Problem to work on: Copy the lines from the one containing "Task: Click the" through the end of the records, inclusive, without changing them. Leave the pictures out of your copy.

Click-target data
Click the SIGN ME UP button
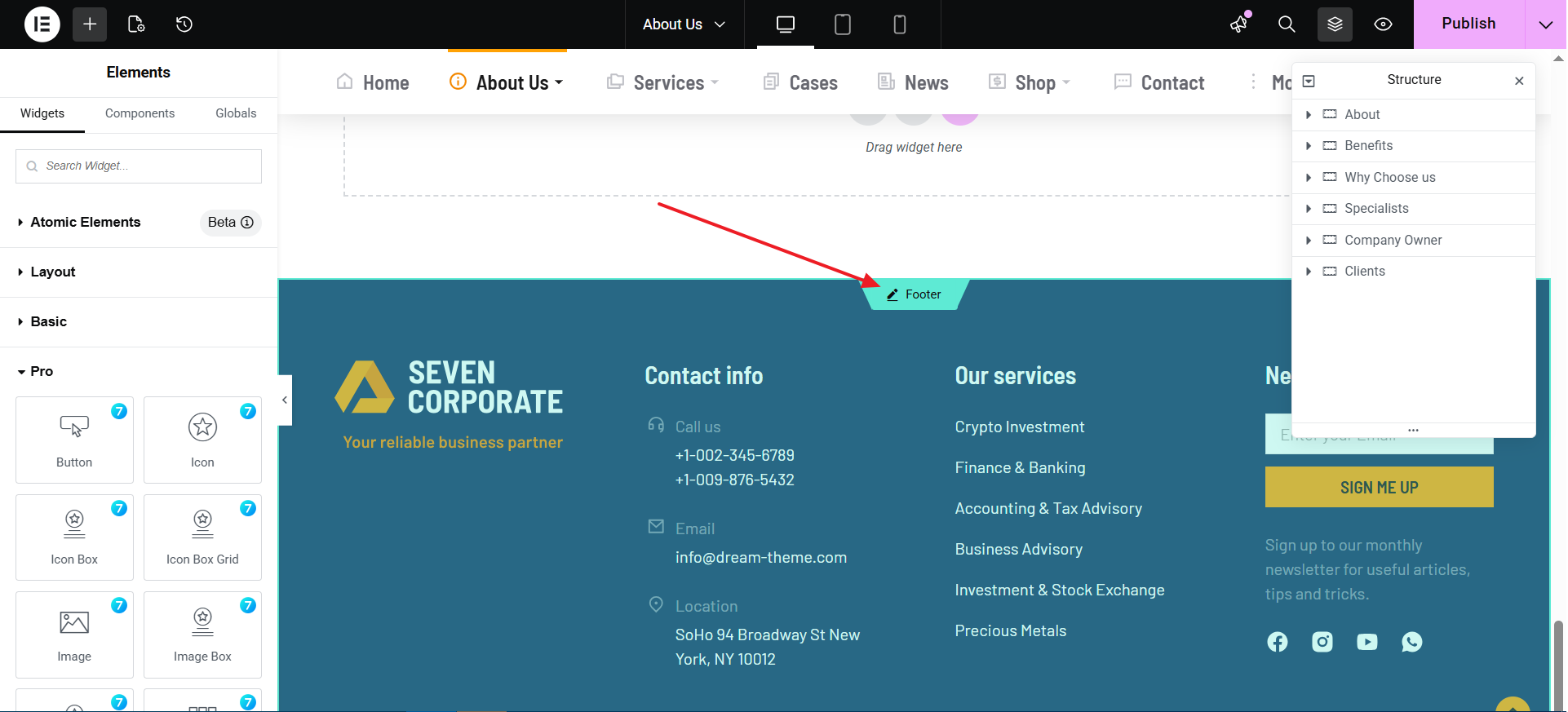Image resolution: width=1568 pixels, height=712 pixels. [1379, 487]
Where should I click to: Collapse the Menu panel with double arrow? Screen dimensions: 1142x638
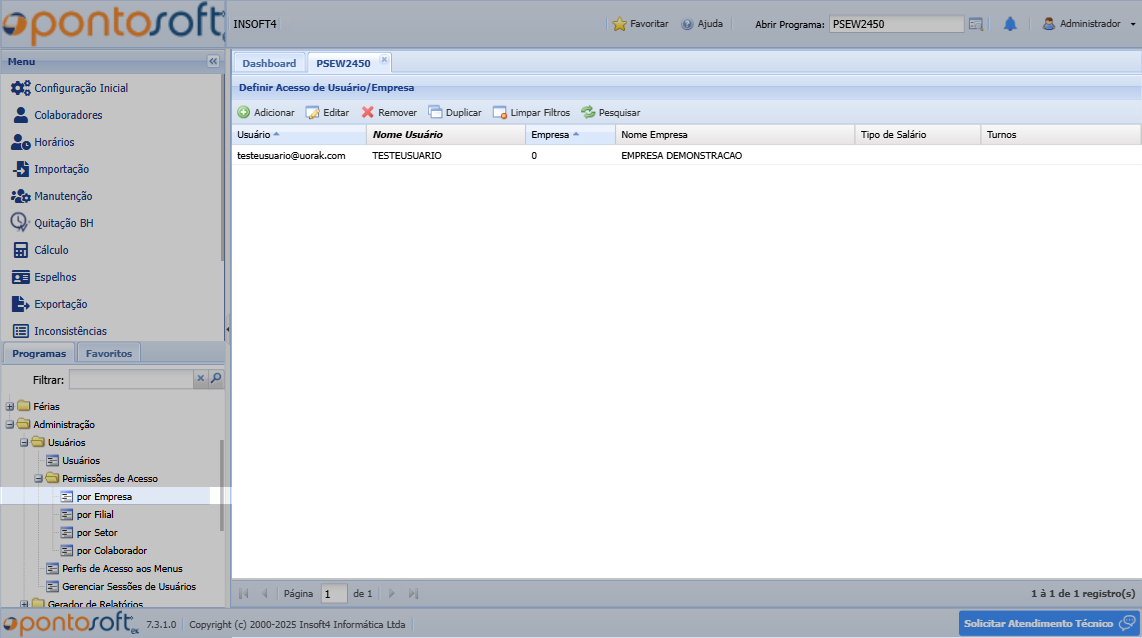(213, 62)
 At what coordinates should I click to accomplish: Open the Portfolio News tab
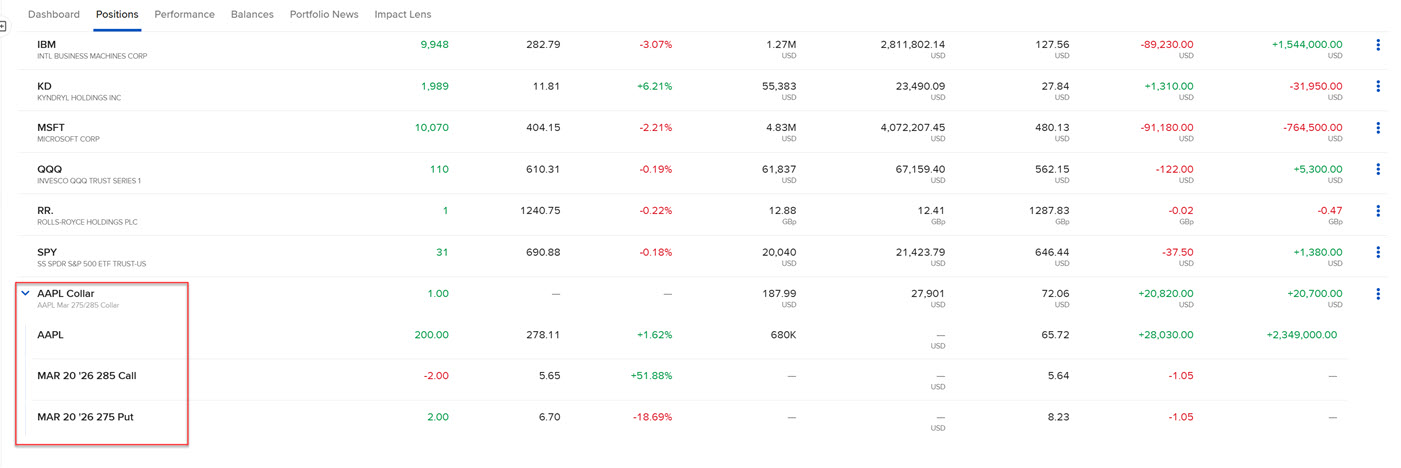pos(324,15)
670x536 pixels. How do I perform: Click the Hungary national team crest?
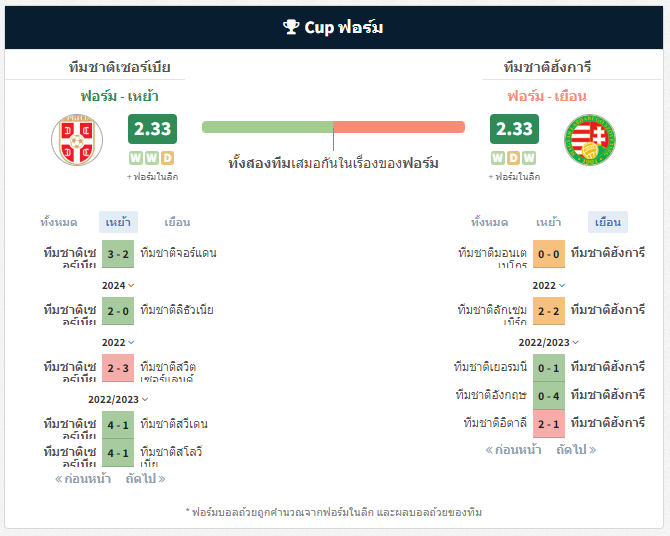click(x=590, y=140)
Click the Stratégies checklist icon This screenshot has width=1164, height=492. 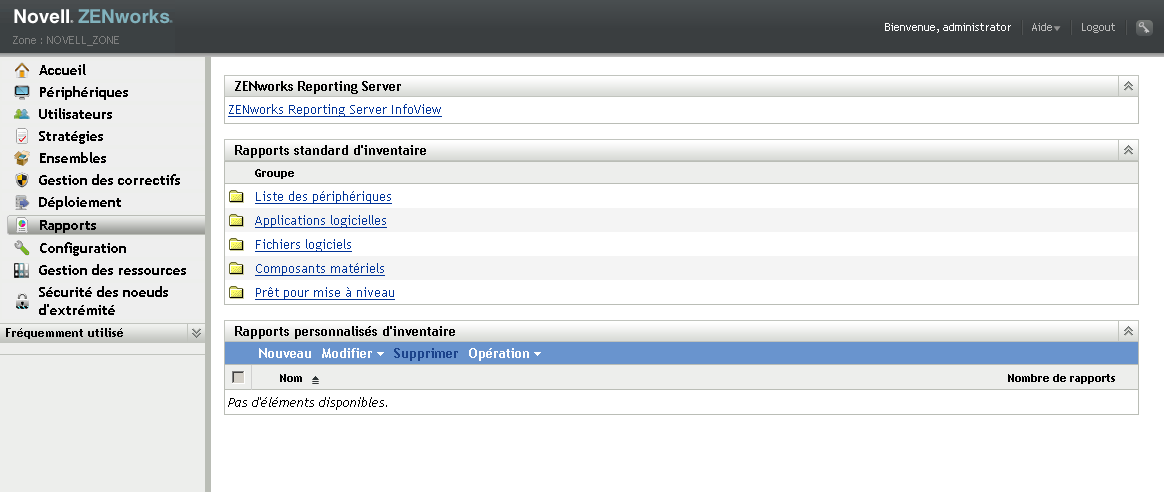(22, 136)
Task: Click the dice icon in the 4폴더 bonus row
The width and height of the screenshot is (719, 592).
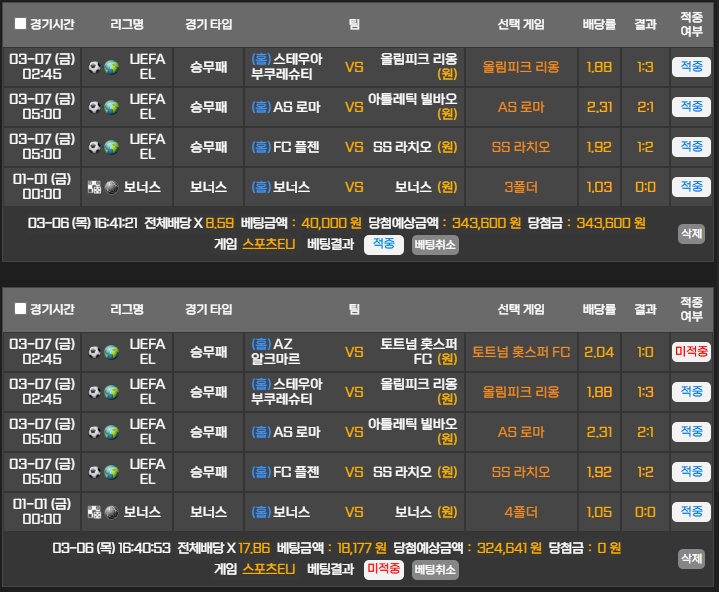Action: pyautogui.click(x=94, y=512)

Solution for this task:
Task: Click the dice icon in the 4폴더 bonus row
The width and height of the screenshot is (719, 592).
Action: pyautogui.click(x=94, y=512)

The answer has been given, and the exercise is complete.